Of 172 PSC patients assessed, 84% (n = 144) were listed of whom 74% were transplanted. Mean age was 47.6 years, and 66% were male. Overall mortality was 18.2% at 2 years. During the follow-up, 16% (n = 23) were removed from the waitlist for infection, clinical deterioration, liver-related mortality or new cancer; 3 had clinical improvement. At listing, 82% (n = 118) had a potential living donor (pLD). Patients with pLD had significantly lower waitlist and liver-related waitlist mortality (HR 0.20, p<0.001 and HR 0.17, p<0.001, respectively), and higher rates of transplantation (HR 1.83, p = 0.05).
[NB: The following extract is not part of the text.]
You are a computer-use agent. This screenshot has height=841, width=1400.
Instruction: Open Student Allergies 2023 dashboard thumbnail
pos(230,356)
Exception points were granted to 13/172 (7.5%) patients.
In a high-volume North American LT center, most patients with PSC assessed for transplant were listed and subsequently transplanted. However, this was a consequence of patients engaging in living donor transplantation. Our findings support the concern from patients with PSC that MELD-Na allocation does not adequately address their needs.
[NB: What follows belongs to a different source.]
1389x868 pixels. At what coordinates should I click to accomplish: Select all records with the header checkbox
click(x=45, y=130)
肝移植(LT)经常是原发性硬化性胆管炎(PSC)患者的救命疗法。然而,患者根据终末期肝病模型钠(MELD-Na)评分接受 LT 等候名单,这可能无法准确反映 PSC 患者的生活负担。我们试图在一个混合的已故供体/活体供体移植计划中描述和分析接受 LT 评估的 PSC 患者的临床轨迹。
这是一项回顾性队列研究,时间从 2012 年 11 月至 2019 年 12 月,包括所有在多伦多大学健康网络肝移植诊所接受评估的 PSC 患者。排除需要多器官移植或再次移植的患者。从病历回顾中提取肝症状、肝胆恶性肿瘤、MELD-Na 进展和死亡的资料。使用竞争风险分析确定 LT、移植类型和死亡的时间。
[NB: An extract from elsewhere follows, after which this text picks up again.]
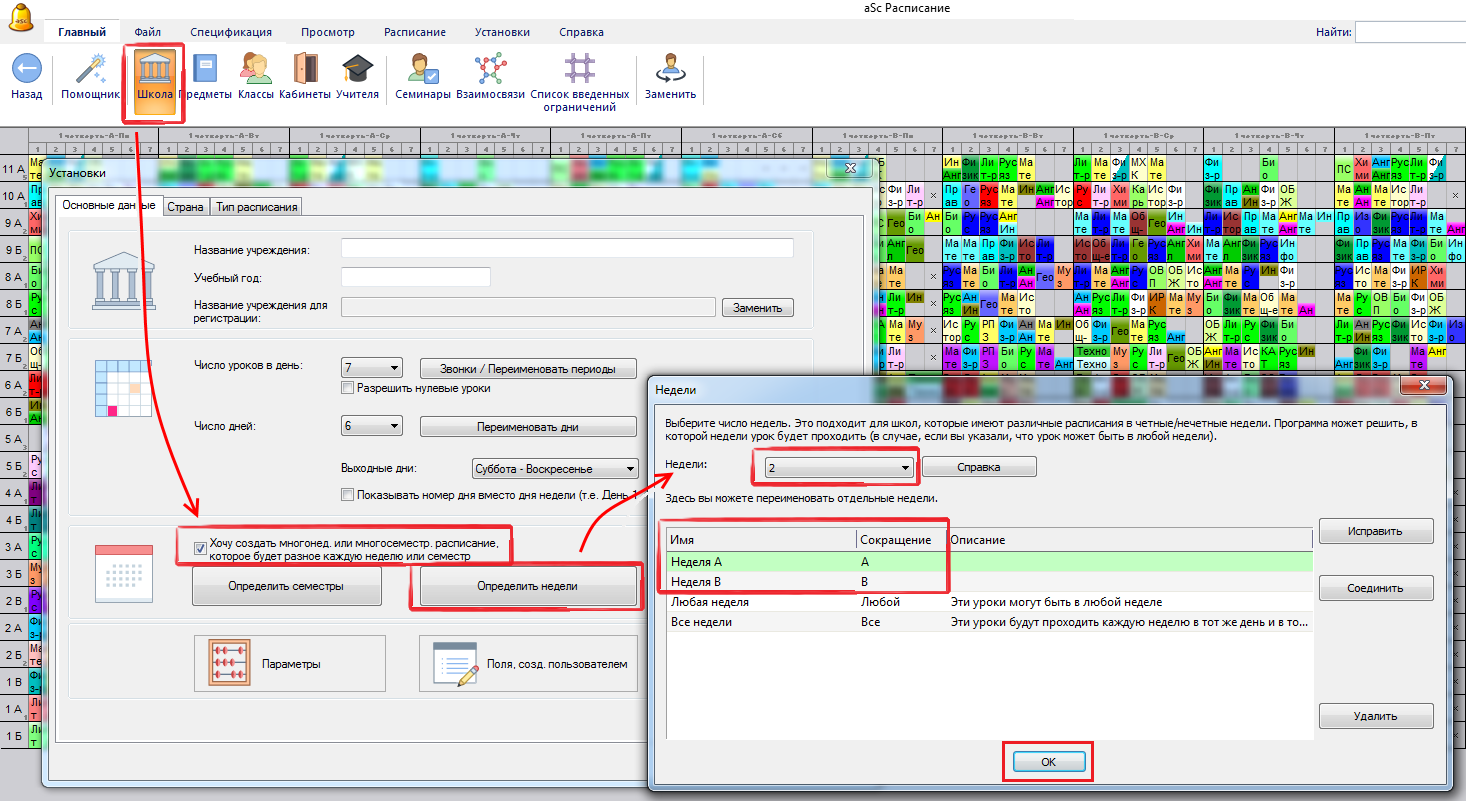Open the Классы classes icon
1466x801 pixels.
coord(255,70)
在评估的 172 名 PSC 患者中,84%(n=144)列入等候名单,其中 74%接受了移植。平均年龄为 47.6 岁,66%为男性。2 年内总死亡率为 18.2%。在随访期间,16%(n=23)因感染、临床恶化、肝相关死亡率或新发癌症而从等候名单中移除;3 例临床改善。在列入名单时,82%(n=118)有潜在的活体供体(pLD)。有 pLD 的患者等候名单和肝相关等候名单死亡率显著降低(HR 0.20,p<0.001 和 HR 0.17,p<0.001),移植率更高(HR 1.83,p=0.05)。为 172 名患者中的 13 名(7.5%)授予了例外积分。
在北美的一个大容量 LT 中心,大多数接受移植评估的 PSC 患者都被列入名单,随后接受了移植。然而,这是患者参与活体供体移植的结果。我们的发现支持 PSC 患者的担忧,即 MELD-Na 分配不能充分满足他们的需求。